To act or not to act~

Prologue~
'To be, or not to be, that is the question...'
~
William Shakespeare (Hamlet)

But the deeper question in mathematics is:
To act or not to act~ and if so, how faithfully?
In this post, we deal with group actions, which would describe how a group acts or moves the elements of a set. Some movements are clear and precise, while others slightly smudged.

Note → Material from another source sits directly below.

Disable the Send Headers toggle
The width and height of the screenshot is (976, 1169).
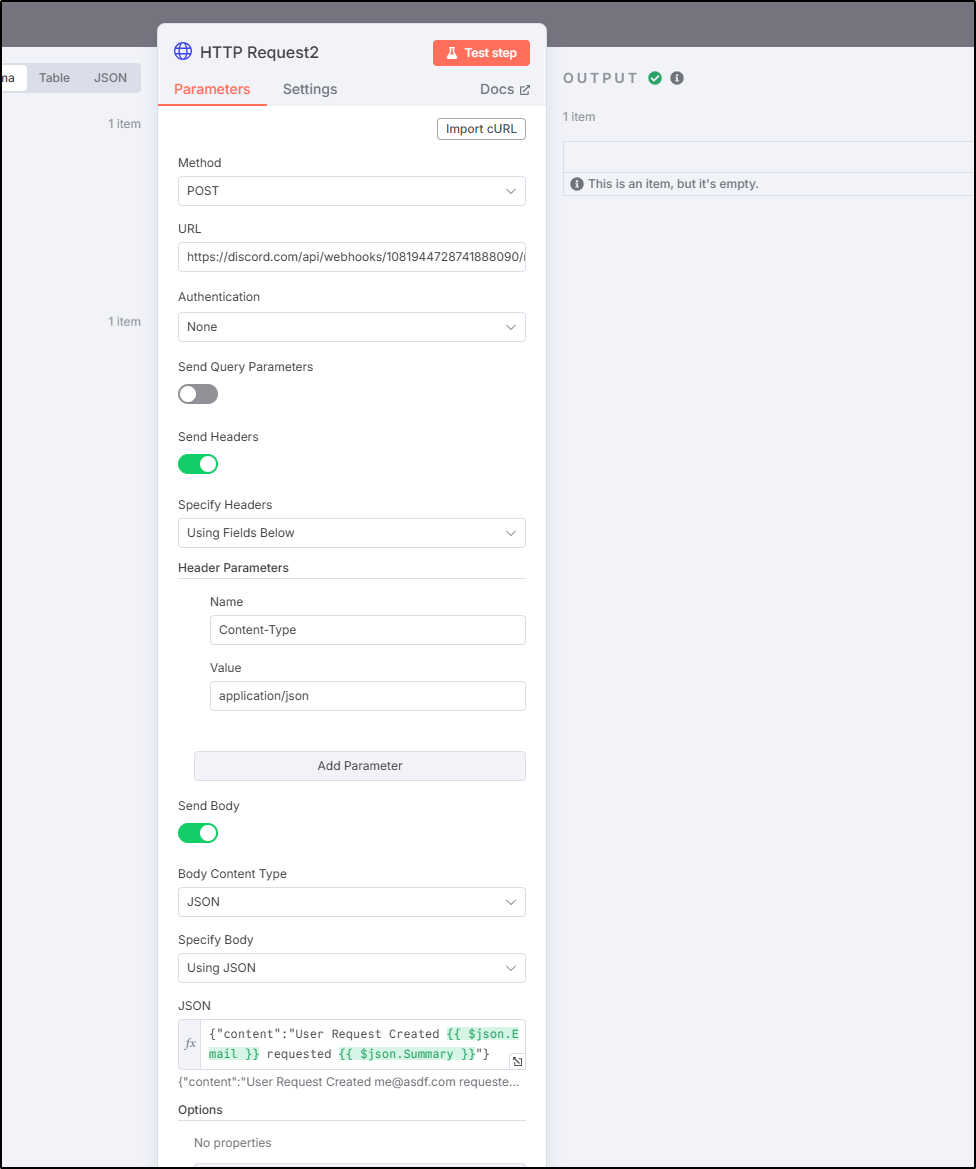[x=198, y=464]
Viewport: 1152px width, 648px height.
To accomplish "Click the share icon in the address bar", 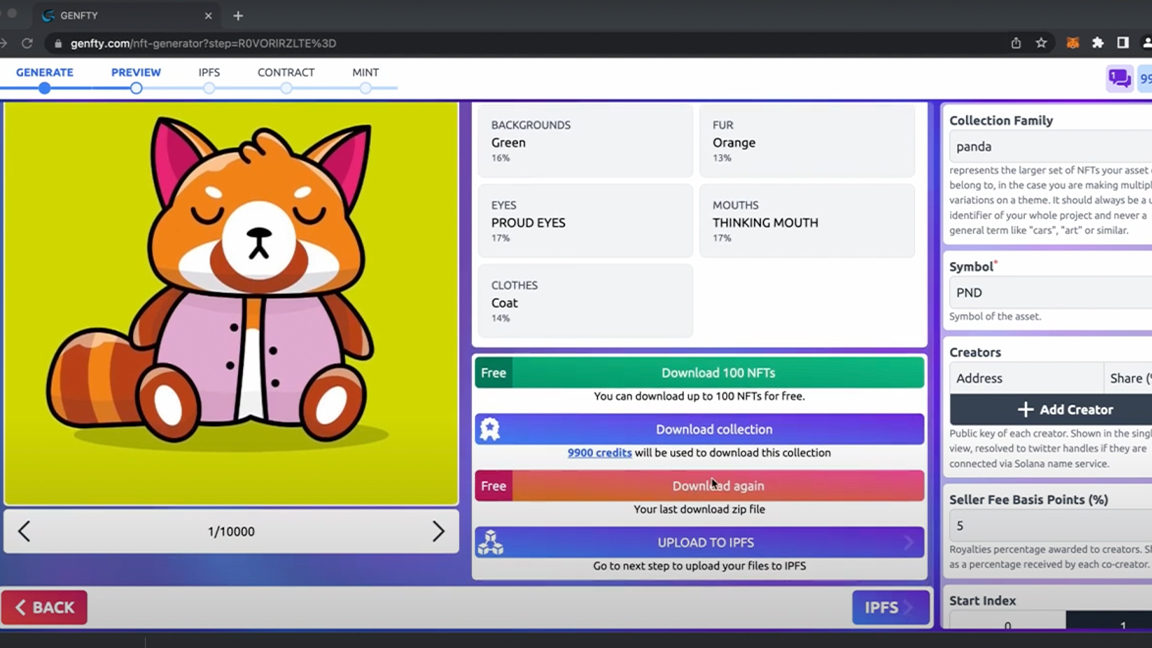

Verse I~ The call for an action.
Consider a group $G$ and a set $X$, and let us try defining a map from the group to the set.
$$\phi : G \times X \rightarrow X$$
given by $(g,x) \mapsto g \cdot x$ (this is a left group action), satisfying $e \cdot x=x$ and $$(gh) \cdot x= g \cdot (h \cdot x)$$
This is equivalent to a homomorphism $\phi : G \rightarrow Sym(X)$, where the group reveals itself through permutations.
Here, an element from $G$ acts on an element from $X$ or maps this function composition to an element in $X$ again.

Verse II~ To be faithful?
One can begin to ponder- what if there are is exactly one element in $G$ which acts on an element $x \in X$ to give out some element in $y \in X$? This is faithfulness.
An action like this can also be referred to as unambiguous or faithful.
Equivalently, $$ker\  \phi =\{ g \in G \ | g \cdot x=x \ \forall \ x \in X\}= \{e\}.$$
The faithfulness of an action ensures that no non-identity element can fix all the elements of $X$, i.e. to say that since a group action is about moving things around, no non-identity element can kill the motion (or the vibe!). This implies that $G$ embeds into $Sym(X)$, and its structure is perfectly mirrored in the symmetries of $X$.
Unambiguous (or simply transitive) actions are both transitive and free, where transitive implies that an element $ x \in X$ consists of a single orbit under the action of $G$, and free implies that no non-identity element fixes any element in the set $X$. Transitivity is a global condition and demands kinship. 

Verse III~ To be not!
But, what if the map $\phi$ fails to be injective? This seems to be a depiction of unfaithfulness!
An action like this would then be called ambiguous or unfaithful (or non-faithful), and the kernel of such an action is then non-trivial.
Ambiguous actions are either non-free, or non-transitive, or neither free nor transitive hence, there can exist multiple non identity elements which fix at least one point in $X$, this hampers the uniqueness and hence the action is not free and an unfaithful one.

Epilogue~
The kernel is the silent pause—unappreciated, yet defining the rhythm of the action, the quiet moments between the notes.
To be faithful is to be truly representative—to let every actor speak their line distinctly—no voice muted, no gesture wasted.
And unfaithfulness is the unappreciated pauses in a theatrical narrative. What matters is the appreciation of the pauses, the transitions and representation, and a faithful action preserves that.
To be unfaithful is to be suppressive. Unfaithful actions choke the performance - these are actors who forget their lines ever so often. It is a smudged lens and the eyes of the beholder find it to be difficult to see beyond and interpret the movements on stage and the eyes long for clarity.
Whereas, transitivity is the choreography that carries each dancer across the stage, while freeness is their unconstrained motion—but faithfulness is the lighting that lets us see every step clearly. Without it, we glimpse only fragments of the dance.